_SUPPLIED MATERIAL_

+ + + +

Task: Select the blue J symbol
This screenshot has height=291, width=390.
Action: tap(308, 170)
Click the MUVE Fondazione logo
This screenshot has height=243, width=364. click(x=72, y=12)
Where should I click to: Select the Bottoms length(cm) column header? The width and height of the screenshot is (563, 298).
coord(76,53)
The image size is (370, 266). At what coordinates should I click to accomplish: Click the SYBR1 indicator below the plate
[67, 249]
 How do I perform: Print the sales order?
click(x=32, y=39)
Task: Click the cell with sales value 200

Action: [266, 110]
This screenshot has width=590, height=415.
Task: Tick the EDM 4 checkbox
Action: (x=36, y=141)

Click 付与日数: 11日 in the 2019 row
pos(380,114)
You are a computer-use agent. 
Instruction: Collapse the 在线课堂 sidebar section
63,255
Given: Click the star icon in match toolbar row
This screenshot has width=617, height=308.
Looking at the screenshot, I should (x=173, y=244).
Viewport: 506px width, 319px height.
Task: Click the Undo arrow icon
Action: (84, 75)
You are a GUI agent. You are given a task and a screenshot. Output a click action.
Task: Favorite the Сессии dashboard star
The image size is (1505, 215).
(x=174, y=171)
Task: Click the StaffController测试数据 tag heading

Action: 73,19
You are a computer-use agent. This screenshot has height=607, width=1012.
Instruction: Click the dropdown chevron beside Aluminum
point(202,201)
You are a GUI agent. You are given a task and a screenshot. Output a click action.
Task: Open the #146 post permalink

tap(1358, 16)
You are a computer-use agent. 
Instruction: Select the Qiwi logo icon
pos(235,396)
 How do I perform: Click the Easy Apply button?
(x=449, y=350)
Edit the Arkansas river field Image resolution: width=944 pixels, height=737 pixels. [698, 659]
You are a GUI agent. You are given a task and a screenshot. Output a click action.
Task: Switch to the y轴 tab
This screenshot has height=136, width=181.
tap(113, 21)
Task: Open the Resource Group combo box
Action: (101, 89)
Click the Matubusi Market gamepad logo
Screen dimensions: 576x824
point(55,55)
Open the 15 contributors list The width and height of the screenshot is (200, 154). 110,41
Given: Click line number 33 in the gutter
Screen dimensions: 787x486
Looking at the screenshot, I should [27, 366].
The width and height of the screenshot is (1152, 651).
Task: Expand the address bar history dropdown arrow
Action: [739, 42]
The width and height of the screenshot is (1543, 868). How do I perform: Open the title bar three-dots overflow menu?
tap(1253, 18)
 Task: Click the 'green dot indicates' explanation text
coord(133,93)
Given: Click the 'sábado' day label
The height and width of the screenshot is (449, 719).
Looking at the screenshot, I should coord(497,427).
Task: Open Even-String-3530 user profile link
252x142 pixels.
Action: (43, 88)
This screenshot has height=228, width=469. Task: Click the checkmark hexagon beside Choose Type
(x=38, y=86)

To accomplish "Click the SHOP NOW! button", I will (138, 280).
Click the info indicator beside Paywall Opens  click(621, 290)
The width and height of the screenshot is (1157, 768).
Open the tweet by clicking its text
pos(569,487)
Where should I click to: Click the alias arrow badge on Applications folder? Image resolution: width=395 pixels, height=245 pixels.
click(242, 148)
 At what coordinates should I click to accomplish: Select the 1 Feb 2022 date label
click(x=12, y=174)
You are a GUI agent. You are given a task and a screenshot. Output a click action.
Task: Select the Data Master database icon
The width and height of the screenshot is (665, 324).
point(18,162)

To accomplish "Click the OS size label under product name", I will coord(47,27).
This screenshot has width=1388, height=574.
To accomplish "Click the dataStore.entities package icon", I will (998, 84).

+ + + +

Could you say how many lines of the entries contain the string "star"? Only the number should be given.

2